Productivity Unlock, Not Headcount Cut
Marc was emphatic on one point: AI isn't an excuse to shrink the sales team.
A DSR who carries 80 accounts today, with AI handling the admin and prep work, can carry 120 or 150 tomorrow. That rep's commission goes up. Revenue per rep goes up. Hiring gets easier to justify, not harder.
The people will be more valuable, especially in my world, where it's all downstream of [these productivity enhancements] . . . I do think that my sales rep who used to carry 80 accounts may carry 120 or 150 — and oh, by the way, he just raised his commission.

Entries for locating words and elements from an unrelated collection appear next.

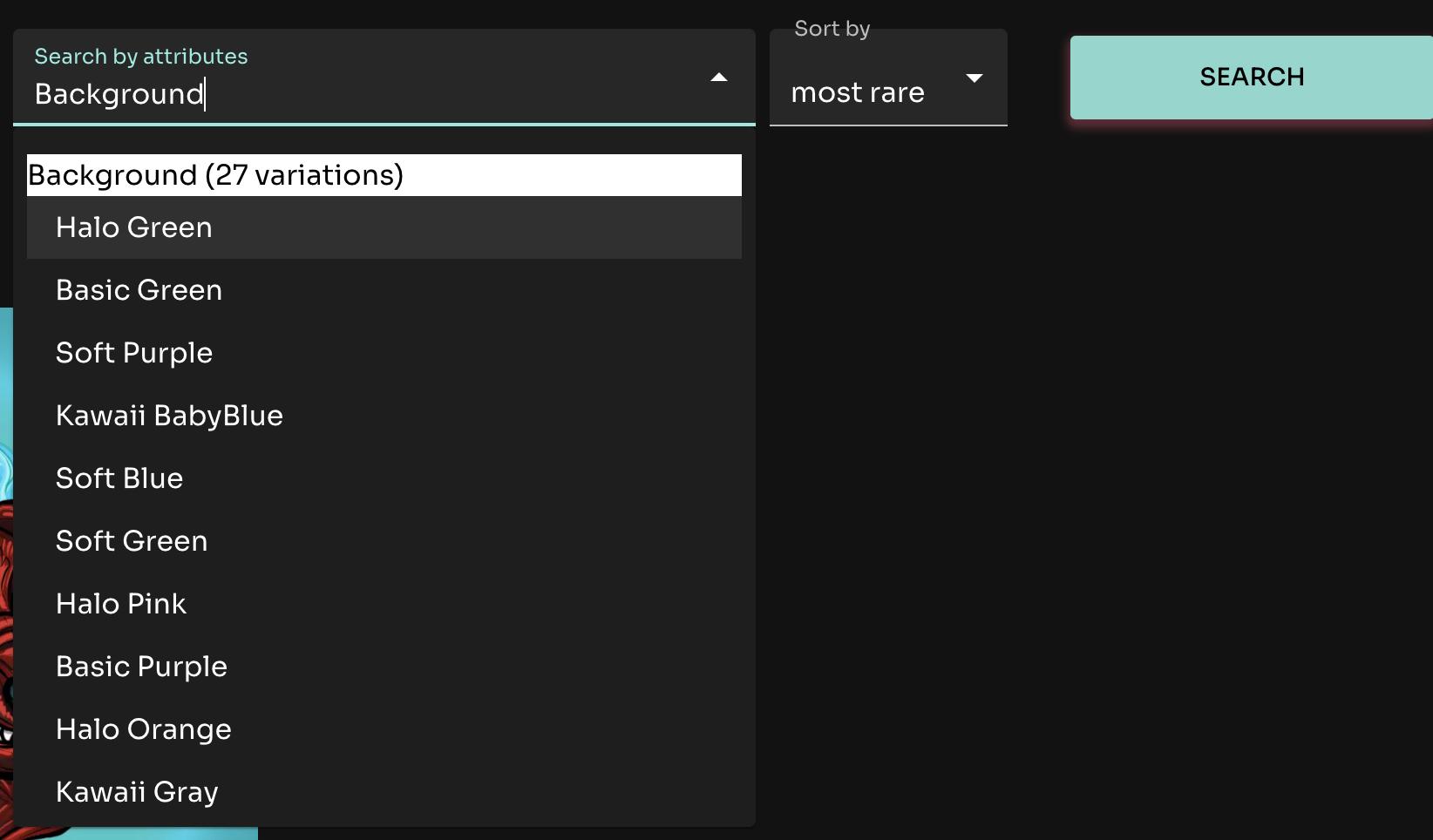Collapse the attributes suggestion list via the up caret
Image resolution: width=1433 pixels, height=840 pixels.
tap(718, 77)
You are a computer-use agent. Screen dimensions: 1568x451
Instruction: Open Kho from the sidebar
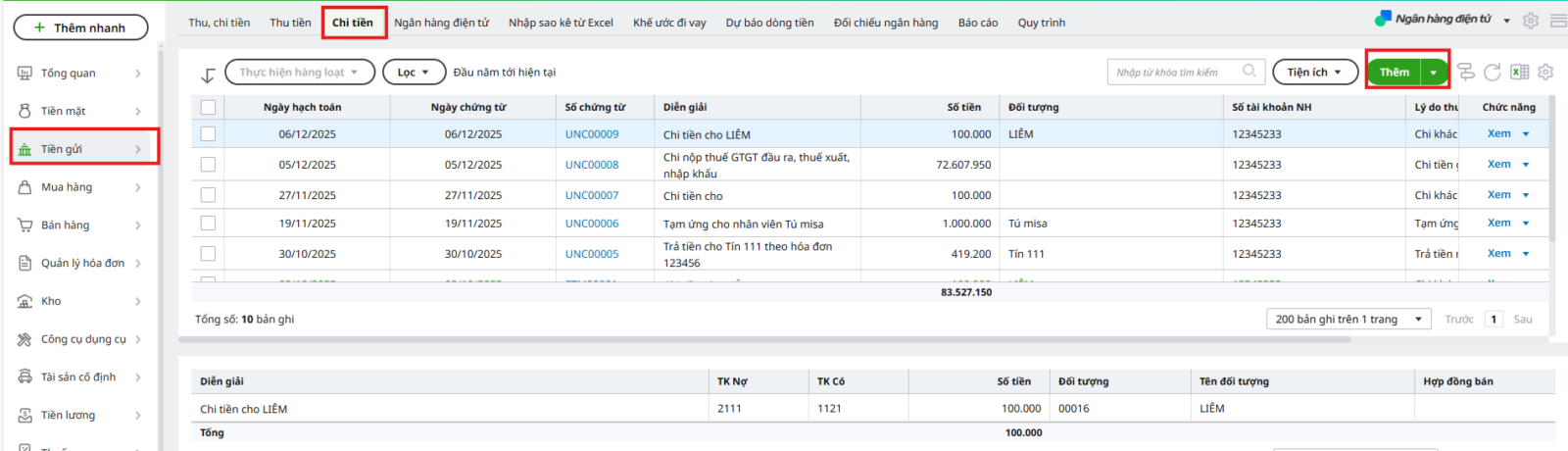point(51,301)
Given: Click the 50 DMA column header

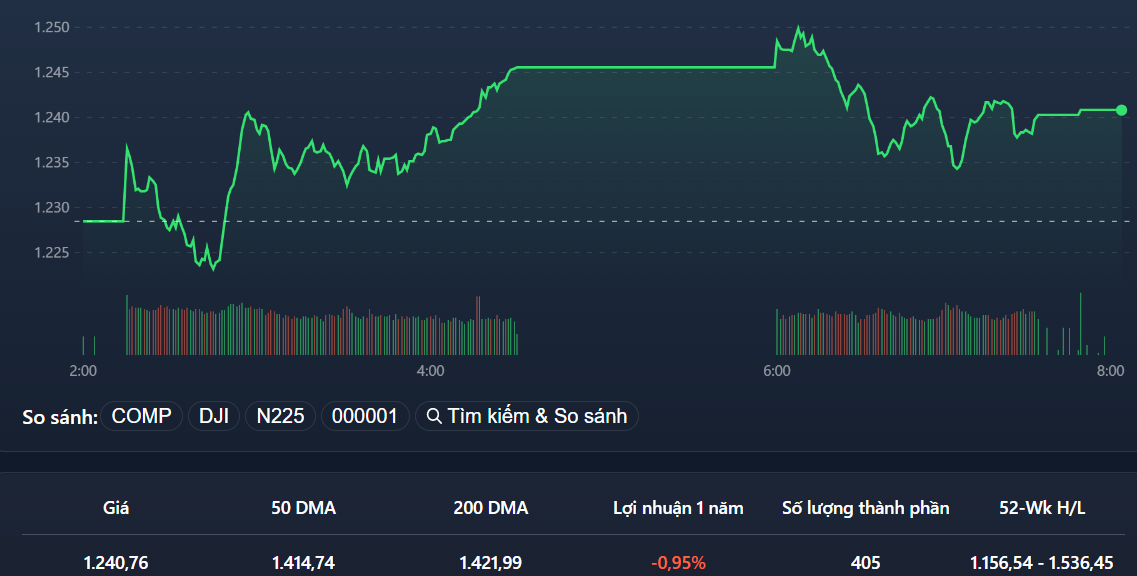Looking at the screenshot, I should pyautogui.click(x=302, y=507).
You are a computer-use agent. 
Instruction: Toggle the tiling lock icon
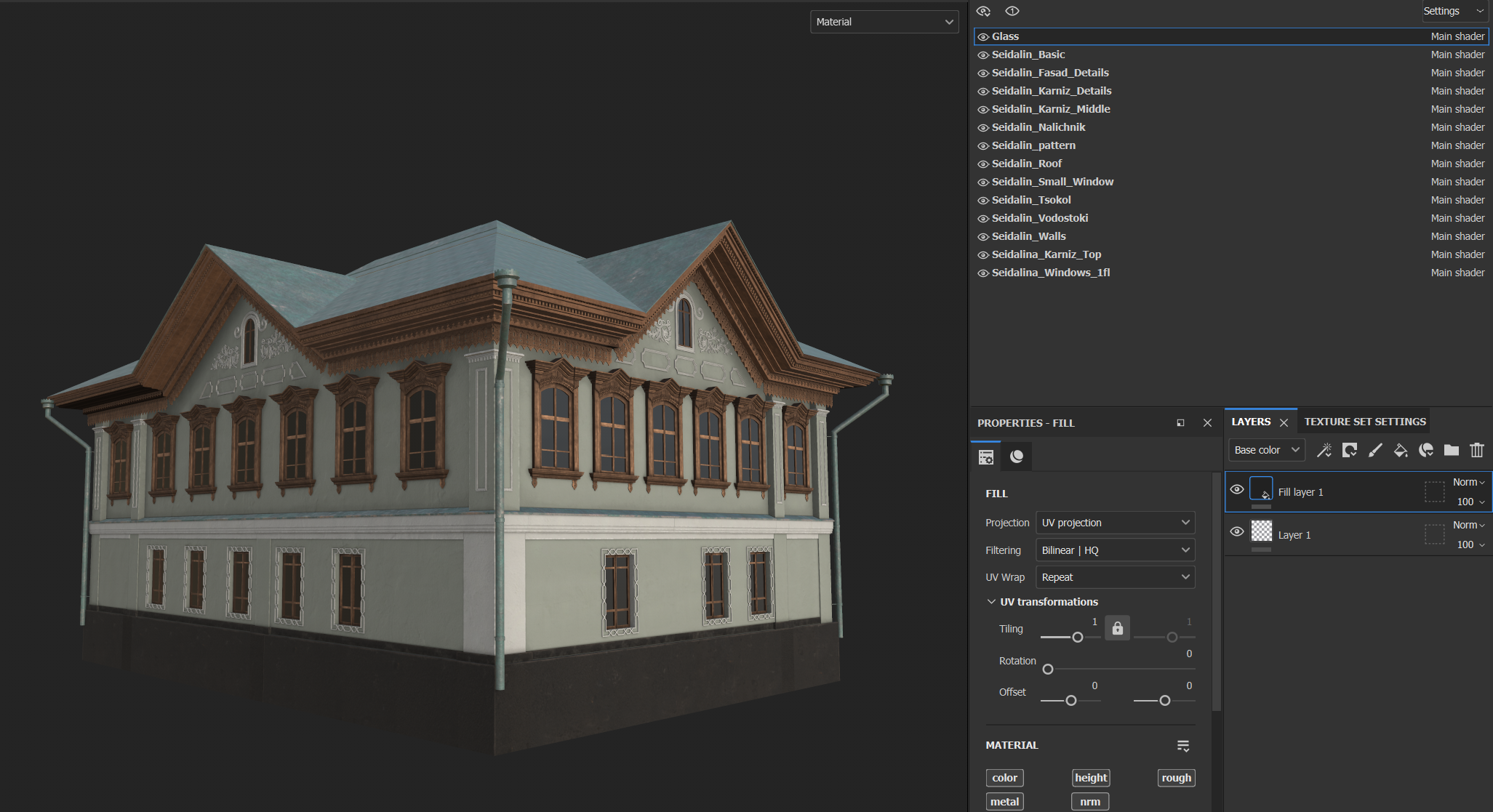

That's the shape of the unlock in distribution. The human doesn't go away. The friction around the human does.
The Next Skill: Knowing Where to Point It
What stands out most in Marc's thinking isn't any single tool or workflow. It's the lens.
Most of the AI conversation in food distribution right now is about capability, with people asking “what can these models do?” The more useful question, the one Marc is asking, is about fit: where are the specific workflows inside my business where permanent cost comes out and permanent value goes in?
That's the real skill now. Not using (or even building) with AI, but knowing where to point it. As Marc put it: "I have to spec out creative, targeted use cases for AI."
The distributors who treat AI adoption as a strategic exercise rather than a rollout program are going to compound a lot of advantage over the next few years.
Premier ProduceOne is early in that journey. But the thinking is sharp, and the direction is set.